What's with you people and crudely drawn, superimposed penii on your football broadcasts? Within minutes of this little number popping up during last night's Ole Miss/LSU Klan Bowl, three separate readers all felt the urge to rewind their DVR, photograph it, and send it in, all within a ten-minute span of each other. (Props to reader Zan for being first by 90 seconds, and for giving his e-mail the subject line "PEN 15."

Something so geometrically simple is bound to emerge, especially to a brain that millions of years of evolution has conditioned to seek pattens. Of course the analyst is going to circle a player or players who did something notable; there's your ballsack. And of course the analyst is going to draw a horizontal line indicating where that player moves to. Add a second, parallel line to show him doubling back, or even just for emphasis, and there's your shaft.

What is it about telestrator dongs that so speaks to the human, or at least male, spirit? Is it the combination of our most testosterone-infused sport with our most testosterone-influenced organ?
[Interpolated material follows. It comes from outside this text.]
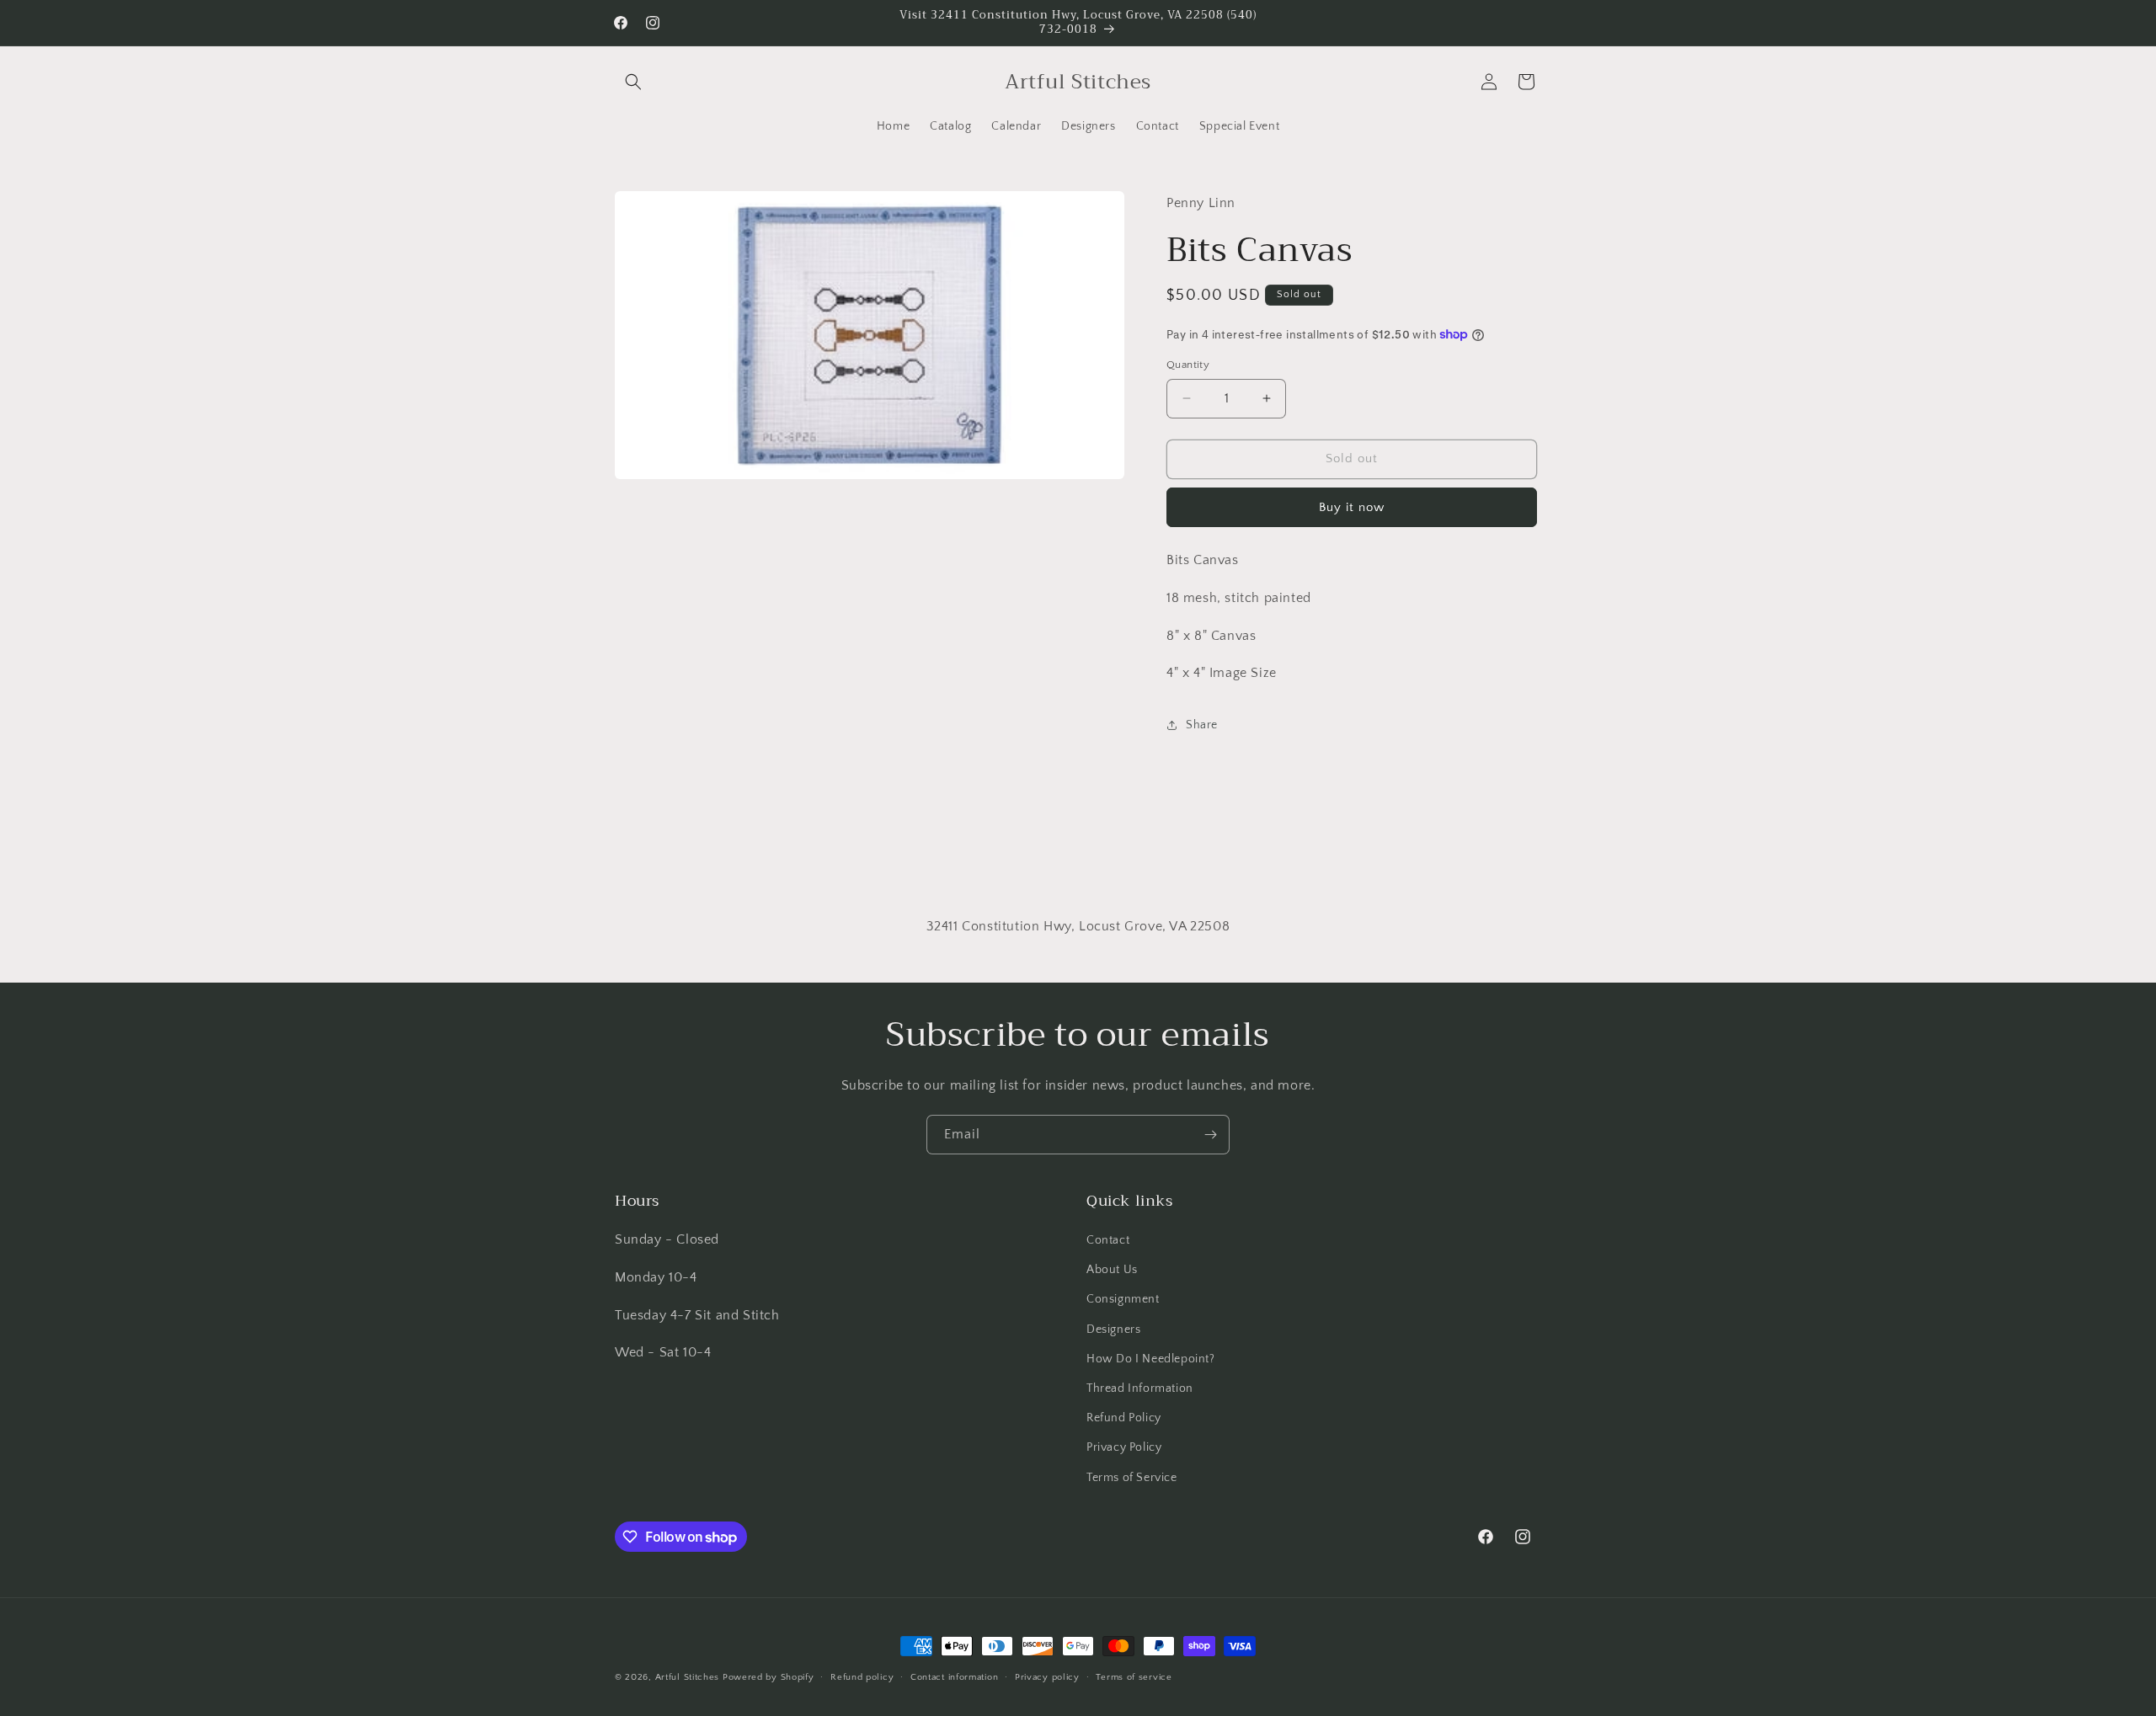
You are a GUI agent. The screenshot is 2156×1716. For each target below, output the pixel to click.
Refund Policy (1123, 1418)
Perhaps it's a desire to reconnect with our boyhoods, now so remote in our memories, when an inadvertant sexually-charged reference in an inappropriate setting would never fail to elicit titters. Or maybe it's just that legions of comedians are correct when they say that we think with our penis.

One thing's for certain; telestrator dong will never stop being funny.

•••••

Another Sunday spent with you, my Internet friends. Buy some chips and salsa, put the beer on ice, and let's be on the lookout for vaguely penis-shaped drawings atop our football players.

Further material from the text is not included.